Previously, we demonstrated the statement

int face = randomNumbers.Next(1, 7);

which simulates the rolling of a six-sided die. This statement always assigns to variable `face` an integer in the range `1` ≤ `face` < `7`. The width of this range (i.e., the number of consecutive integers in the range) is `6`, and the starting number in the range is `1`. Referring to the preceding statement, we see that the width of the range is determined by the difference between the two integers passed to `Random` method `Next`, and the starting number of the range is the value of the first argument. We can generalize this result as

int number = randomNumbers.Next(shiftingValue,shiftingValue+scalingFactor);

where *shiftingValue* specifies the first number in the desired range of consecutive integers and *scalingFactor* specifies how many numbers are in the range.

It’s also possible to choose integers at random from sets of values *other* than ranges of consecutive integers.
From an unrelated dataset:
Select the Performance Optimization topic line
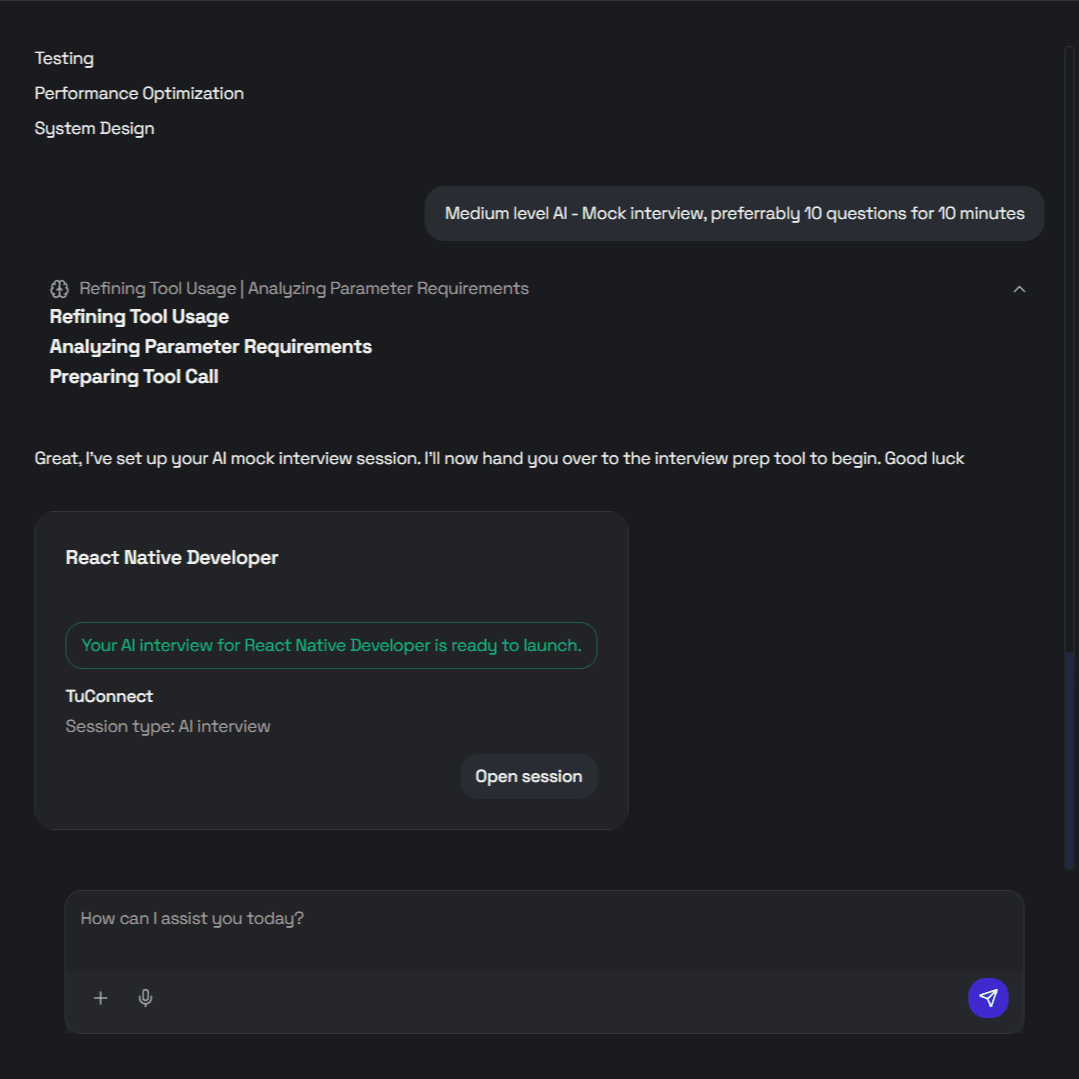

For this purpose, it’s simpler to use the version of the `Next` method that takes only *one* argument. For example, to obtain a random value from the sequence 2, 5, 8, 11 and 14, you could use the statement

int number = 2 + 3 * randomNumbers.Next(5);

In this case, `randomNumbers.Next(5)` produces values in the range 0–4. Each value produced is multiplied by 3 to produce a number in the sequence 0, 3, 6, 9 and 12. We then add 2 to that value to *shift* the range of values and obtain a value from the sequence 2, 5, 8, 11 and 14. We can generalize this result as

int number =shiftingValue+differenceBetweenValues* randomNumbers.Next(scalingFactor);

where *shiftingValue* specifies the first number in the desired range of values, *difference-BetweenValues* represents the difference between consecutive numbers in the sequence and *scalingFactor* specifies how many numbers are in the range.
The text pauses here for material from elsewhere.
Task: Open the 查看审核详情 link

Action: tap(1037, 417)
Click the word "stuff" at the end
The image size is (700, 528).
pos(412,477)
### 7.8.8 Repeatability for Testing and Debugging

As we mentioned earlier in this section, the methods of class `Random` actually generate *pseudorandom* numbers based on complex mathematical calculations. Repeatedly calling any of `Random`’s methods produces a sequence of numbers that appears to be random. The calculation that produces the pseudorandom numbers uses the time of day as a **seed value** to change the sequence’s starting point. Each new `Random` object seeds itself with a value based on the computer system’s clock at the time the object is created, enabling each execution of an app to produce a *different* sequence of random numbers.

When debugging an app, it’s sometimes useful to repeat the *same* sequence of pseudorandom numbers during each execution of the app. This repeatability enables you to prove that your app is working for a specific sequence of random numbers before you test the app with different sequences of random numbers. When repeatability is important, you can create a `Random` object as follows:

Random randomNumbers = new Random(seedValue);

The `seedValue` argument (an `int`) seeds the random-number calculation—using the *same* `seedValue` every time produces the *same* sequence of random numbers. Different seed values, of course, produce *different* sequences of random numbers.